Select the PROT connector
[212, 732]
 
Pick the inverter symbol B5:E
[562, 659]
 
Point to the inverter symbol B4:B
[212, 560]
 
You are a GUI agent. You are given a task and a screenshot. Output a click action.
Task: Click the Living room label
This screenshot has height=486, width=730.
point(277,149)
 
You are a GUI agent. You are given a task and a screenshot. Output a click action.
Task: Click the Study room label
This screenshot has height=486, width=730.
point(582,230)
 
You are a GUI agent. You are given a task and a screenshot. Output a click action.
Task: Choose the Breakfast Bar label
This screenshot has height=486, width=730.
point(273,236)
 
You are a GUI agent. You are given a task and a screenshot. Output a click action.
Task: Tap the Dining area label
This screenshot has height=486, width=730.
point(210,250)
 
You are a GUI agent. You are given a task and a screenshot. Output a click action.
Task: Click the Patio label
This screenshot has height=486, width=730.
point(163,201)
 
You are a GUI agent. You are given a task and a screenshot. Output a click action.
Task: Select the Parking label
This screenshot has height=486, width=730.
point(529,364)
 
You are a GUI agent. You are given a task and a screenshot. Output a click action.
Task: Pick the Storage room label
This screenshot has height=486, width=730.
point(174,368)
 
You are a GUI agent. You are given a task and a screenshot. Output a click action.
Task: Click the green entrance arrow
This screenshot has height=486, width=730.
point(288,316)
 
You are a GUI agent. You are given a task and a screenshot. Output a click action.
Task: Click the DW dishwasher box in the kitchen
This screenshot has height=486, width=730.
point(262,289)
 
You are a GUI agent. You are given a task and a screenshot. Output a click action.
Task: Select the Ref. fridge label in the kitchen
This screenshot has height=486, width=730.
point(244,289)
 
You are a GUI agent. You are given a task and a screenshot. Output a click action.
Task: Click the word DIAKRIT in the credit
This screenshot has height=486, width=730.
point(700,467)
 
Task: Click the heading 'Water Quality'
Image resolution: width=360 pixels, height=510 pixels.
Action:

- _Exercise goal_
Convert every line of the records above into a JSON list of strings, with one string per line and blank lines omitted.

- _The result_
[
  "Select the PROT connector",
  "[212, 732]",
  "Pick the inverter symbol B5:E",
  "[562, 659]",
  "Point to the inverter symbol B4:B",
  "[212, 560]",
  "You are a GUI agent. You are given a task and a screenshot. Output a click action.",
  "Task: Click the Living room label",
  "This screenshot has height=486, width=730.",
  "point(277,149)",
  "You are a GUI agent. You are given a task and a screenshot. Output a click action.",
  "Task: Click the Study room label",
  "This screenshot has height=486, width=730.",
  "point(582,230)",
  "You are a GUI agent. You are given a task and a screenshot. Output a click action.",
  "Task: Choose the Breakfast Bar label",
  "This screenshot has height=486, width=730.",
  "point(273,236)",
  "You are a GUI agent. You are given a task and a screenshot. Output a click action.",
  "Task: Tap the Dining area label",
  "This screenshot has height=486, width=730.",
  "point(210,250)",
  "You are a GUI agent. You are given a task and a screenshot. Output a click action.",
  "Task: Click the Patio label",
  "This screenshot has height=486, width=730.",
  "point(163,201)",
  "You are a GUI agent. You are given a task and a screenshot. Output a click action.",
  "Task: Select the Parking label",
  "This screenshot has height=486, width=730.",
  "point(529,364)",
  "You are a GUI agent. You are given a task and a screenshot. Output a click action.",
  "Task: Pick the Storage room label",
  "This screenshot has height=486, width=730.",
  "point(174,368)",
  "You are a GUI agent. You are given a task and a screenshot. Output a click action.",
  "Task: Click the green entrance arrow",
  "This screenshot has height=486, width=730.",
  "point(288,316)",
  "You are a GUI agent. You are given a task and a screenshot. Output a click action.",
  "Task: Click the DW dishwasher box in the kitchen",
  "This screenshot has height=486, width=730.",
  "point(262,289)",
  "You are a GUI agent. You are given a task and a screenshot. Output a click action.",
  "Task: Select the Ref. fridge label in the kitchen",
  "This screenshot has height=486, width=730.",
  "point(244,289)",
  "You are a GUI agent. You are given a task and a screenshot. Output a click action.",
  "Task: Click the word DIAKRIT in the credit",
  "This screenshot has height=486, width=730.",
  "point(700,467)",
  "Task: Click the heading 'Water Quality'",
  "Image resolution: width=360 pixels, height=510 pixels.",
  "Action:"
]